**About this task:**
Copy, from the entries below, each line where the word "left" can be found.

**Information:**
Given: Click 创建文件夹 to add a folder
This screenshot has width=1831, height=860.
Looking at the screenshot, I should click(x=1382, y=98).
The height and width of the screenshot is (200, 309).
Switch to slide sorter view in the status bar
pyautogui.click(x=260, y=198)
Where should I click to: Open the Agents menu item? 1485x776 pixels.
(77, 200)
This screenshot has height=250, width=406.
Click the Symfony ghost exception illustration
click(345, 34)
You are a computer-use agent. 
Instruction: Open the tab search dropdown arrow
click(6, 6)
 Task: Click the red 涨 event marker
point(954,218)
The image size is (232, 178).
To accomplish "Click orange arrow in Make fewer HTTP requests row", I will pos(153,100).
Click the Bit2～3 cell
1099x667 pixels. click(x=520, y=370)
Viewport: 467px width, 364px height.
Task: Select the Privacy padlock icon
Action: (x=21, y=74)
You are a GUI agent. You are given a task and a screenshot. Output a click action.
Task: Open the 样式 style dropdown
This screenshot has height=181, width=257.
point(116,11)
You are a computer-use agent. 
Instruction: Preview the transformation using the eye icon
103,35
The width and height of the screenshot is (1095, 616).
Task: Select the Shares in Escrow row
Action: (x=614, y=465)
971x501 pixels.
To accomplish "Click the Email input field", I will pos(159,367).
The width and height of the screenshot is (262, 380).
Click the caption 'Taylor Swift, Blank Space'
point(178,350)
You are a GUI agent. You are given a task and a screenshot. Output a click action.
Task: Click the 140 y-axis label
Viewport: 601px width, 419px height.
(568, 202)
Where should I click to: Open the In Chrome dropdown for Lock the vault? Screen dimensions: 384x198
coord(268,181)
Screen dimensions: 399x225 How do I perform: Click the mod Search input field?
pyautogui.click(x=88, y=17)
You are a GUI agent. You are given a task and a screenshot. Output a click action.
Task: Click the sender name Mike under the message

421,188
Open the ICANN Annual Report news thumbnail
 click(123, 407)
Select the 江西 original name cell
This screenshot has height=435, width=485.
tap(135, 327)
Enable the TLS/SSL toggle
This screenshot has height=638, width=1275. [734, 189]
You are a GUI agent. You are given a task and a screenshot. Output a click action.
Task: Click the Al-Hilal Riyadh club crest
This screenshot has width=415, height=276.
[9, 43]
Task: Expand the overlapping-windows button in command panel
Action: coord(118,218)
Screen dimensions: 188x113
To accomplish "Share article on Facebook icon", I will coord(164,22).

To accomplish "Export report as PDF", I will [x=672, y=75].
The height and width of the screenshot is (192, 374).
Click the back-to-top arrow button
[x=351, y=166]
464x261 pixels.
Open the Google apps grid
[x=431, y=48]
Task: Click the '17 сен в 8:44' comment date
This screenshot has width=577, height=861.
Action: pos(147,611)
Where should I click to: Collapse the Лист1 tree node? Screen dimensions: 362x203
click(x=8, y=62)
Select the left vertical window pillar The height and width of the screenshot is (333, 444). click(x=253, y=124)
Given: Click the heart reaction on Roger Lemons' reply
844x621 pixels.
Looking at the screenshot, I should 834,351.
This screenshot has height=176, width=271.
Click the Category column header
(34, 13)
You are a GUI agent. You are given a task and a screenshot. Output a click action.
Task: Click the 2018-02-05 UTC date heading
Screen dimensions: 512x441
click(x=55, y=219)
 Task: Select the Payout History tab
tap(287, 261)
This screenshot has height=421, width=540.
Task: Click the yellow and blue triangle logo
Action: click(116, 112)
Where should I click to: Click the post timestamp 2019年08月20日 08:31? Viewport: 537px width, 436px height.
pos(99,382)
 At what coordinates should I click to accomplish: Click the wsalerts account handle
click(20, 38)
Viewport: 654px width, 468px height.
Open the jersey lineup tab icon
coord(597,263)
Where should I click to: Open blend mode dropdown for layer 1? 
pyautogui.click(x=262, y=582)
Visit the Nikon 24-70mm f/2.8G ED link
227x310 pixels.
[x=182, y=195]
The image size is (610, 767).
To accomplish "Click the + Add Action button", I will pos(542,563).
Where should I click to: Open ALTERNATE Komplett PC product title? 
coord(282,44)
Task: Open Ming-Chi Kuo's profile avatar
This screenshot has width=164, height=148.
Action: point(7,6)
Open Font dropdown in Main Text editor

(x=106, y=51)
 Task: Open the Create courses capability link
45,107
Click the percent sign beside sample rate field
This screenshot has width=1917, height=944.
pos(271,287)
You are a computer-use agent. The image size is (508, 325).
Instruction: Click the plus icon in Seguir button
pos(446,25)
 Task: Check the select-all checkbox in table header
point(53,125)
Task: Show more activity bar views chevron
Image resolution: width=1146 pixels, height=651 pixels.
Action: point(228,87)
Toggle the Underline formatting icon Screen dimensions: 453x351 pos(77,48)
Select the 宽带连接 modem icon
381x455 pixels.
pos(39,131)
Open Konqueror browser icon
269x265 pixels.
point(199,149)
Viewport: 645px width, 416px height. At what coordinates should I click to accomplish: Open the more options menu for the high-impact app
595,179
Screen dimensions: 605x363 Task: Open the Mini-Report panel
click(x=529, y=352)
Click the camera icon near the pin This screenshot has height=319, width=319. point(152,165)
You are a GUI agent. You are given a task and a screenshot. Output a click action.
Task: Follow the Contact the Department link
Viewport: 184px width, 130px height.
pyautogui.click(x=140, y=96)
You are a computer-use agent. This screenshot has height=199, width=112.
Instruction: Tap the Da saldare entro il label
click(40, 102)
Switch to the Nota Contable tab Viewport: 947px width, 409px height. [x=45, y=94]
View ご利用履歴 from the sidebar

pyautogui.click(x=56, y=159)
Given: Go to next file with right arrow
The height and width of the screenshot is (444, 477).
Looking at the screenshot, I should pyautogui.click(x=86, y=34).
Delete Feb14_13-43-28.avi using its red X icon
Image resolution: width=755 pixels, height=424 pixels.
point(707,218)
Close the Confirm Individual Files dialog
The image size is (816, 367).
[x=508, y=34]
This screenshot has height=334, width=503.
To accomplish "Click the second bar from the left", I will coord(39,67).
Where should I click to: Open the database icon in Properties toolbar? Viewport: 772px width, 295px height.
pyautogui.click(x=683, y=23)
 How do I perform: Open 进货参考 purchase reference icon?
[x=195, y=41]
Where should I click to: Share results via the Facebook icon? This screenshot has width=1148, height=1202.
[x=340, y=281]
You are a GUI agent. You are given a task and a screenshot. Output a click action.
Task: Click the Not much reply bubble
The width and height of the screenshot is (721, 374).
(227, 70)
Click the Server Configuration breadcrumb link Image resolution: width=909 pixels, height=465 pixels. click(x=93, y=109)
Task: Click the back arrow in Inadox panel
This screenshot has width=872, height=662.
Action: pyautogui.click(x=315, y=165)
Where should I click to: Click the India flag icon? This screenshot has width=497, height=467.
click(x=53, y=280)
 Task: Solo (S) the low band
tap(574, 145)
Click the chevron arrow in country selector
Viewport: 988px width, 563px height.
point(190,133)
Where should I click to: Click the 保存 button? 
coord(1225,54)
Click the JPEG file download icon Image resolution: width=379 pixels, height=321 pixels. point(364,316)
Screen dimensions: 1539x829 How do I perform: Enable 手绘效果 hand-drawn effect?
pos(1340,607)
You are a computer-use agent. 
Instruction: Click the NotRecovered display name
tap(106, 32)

**Written solution:**
Select the left vertical window pillar The height and width of the screenshot is (333, 444). click(x=253, y=124)
To accomplish "Click the second bar from the left", I will coord(39,67).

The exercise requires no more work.